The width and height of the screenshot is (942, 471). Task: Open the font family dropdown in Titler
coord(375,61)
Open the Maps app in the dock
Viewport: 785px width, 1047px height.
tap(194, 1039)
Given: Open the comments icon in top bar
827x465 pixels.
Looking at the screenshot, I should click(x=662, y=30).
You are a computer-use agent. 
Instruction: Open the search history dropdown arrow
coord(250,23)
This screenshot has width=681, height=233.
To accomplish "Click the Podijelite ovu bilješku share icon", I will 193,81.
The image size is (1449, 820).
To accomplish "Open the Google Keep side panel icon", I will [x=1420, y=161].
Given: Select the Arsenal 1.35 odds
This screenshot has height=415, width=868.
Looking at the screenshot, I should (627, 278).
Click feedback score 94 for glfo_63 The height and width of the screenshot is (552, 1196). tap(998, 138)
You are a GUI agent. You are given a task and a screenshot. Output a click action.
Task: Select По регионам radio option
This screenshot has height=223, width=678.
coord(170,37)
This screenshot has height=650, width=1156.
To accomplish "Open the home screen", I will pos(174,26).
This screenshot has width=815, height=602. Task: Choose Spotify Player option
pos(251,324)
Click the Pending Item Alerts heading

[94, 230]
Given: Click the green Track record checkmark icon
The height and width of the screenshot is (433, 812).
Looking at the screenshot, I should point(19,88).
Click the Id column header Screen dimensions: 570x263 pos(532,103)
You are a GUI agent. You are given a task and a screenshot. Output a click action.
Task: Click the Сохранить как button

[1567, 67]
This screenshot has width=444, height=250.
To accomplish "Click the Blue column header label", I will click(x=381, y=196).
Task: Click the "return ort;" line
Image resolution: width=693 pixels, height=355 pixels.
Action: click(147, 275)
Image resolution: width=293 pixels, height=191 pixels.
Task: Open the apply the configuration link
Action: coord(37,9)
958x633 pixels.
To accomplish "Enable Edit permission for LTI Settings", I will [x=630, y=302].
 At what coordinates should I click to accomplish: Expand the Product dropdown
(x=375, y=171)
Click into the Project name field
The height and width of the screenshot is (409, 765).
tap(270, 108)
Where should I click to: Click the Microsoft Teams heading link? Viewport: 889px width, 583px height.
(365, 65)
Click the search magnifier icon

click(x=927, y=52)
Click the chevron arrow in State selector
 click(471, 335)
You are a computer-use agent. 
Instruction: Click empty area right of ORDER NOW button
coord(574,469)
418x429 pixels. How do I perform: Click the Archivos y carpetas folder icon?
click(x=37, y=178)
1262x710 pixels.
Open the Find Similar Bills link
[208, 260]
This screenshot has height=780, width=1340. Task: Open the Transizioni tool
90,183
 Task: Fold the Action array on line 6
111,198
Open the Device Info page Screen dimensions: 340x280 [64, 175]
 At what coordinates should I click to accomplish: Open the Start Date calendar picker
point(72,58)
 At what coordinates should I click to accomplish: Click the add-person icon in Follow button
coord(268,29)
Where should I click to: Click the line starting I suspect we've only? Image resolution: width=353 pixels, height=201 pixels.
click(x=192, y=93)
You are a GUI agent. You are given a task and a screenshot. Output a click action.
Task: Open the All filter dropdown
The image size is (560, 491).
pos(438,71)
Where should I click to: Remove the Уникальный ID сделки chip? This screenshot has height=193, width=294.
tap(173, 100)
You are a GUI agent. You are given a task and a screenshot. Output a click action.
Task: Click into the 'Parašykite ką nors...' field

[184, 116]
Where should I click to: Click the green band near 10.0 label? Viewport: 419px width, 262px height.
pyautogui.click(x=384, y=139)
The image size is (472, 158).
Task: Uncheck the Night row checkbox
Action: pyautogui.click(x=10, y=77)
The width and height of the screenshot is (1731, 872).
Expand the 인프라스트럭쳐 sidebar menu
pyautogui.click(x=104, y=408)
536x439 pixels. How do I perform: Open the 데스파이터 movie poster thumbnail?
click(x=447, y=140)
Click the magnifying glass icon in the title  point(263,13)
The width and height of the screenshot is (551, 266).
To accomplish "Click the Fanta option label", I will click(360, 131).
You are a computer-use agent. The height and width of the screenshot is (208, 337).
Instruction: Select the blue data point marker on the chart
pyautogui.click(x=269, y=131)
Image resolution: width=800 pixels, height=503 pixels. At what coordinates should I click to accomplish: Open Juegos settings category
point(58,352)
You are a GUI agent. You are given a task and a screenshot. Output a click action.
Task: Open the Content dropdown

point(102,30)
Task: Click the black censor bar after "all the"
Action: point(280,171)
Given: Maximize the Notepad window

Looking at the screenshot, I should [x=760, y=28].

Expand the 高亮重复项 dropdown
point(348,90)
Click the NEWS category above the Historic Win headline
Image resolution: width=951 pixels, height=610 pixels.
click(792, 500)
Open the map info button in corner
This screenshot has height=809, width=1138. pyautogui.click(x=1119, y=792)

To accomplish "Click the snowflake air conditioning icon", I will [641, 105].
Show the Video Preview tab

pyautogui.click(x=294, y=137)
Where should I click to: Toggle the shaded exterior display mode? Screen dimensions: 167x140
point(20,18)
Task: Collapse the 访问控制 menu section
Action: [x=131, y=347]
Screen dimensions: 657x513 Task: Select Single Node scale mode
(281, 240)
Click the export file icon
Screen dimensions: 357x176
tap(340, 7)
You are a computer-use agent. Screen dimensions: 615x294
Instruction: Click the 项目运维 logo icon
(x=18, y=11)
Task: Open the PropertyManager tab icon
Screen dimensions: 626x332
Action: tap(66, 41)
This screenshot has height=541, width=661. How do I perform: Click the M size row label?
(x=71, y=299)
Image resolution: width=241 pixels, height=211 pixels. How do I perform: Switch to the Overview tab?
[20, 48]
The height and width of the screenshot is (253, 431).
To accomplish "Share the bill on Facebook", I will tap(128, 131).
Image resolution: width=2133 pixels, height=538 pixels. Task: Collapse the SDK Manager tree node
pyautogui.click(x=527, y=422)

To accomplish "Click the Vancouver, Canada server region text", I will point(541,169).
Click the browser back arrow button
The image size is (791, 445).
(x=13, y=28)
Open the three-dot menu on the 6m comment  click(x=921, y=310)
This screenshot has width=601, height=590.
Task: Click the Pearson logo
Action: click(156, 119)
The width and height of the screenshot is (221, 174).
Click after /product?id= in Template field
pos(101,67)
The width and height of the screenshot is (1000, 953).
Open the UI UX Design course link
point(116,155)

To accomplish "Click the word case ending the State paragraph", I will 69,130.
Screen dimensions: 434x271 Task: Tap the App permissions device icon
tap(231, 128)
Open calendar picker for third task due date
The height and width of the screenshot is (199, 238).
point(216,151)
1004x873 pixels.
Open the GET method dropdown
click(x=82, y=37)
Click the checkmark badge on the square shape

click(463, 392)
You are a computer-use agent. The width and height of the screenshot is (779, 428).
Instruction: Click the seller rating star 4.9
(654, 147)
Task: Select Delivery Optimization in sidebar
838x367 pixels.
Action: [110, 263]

PROBLEM REQUIREMENTS: Take from the listing above each line containing "column".

THE COMPLETED TASK:
Click the Id column header Screen dimensions: 570x263 pos(532,103)
To accomplish "Click the Blue column header label", I will click(x=381, y=196).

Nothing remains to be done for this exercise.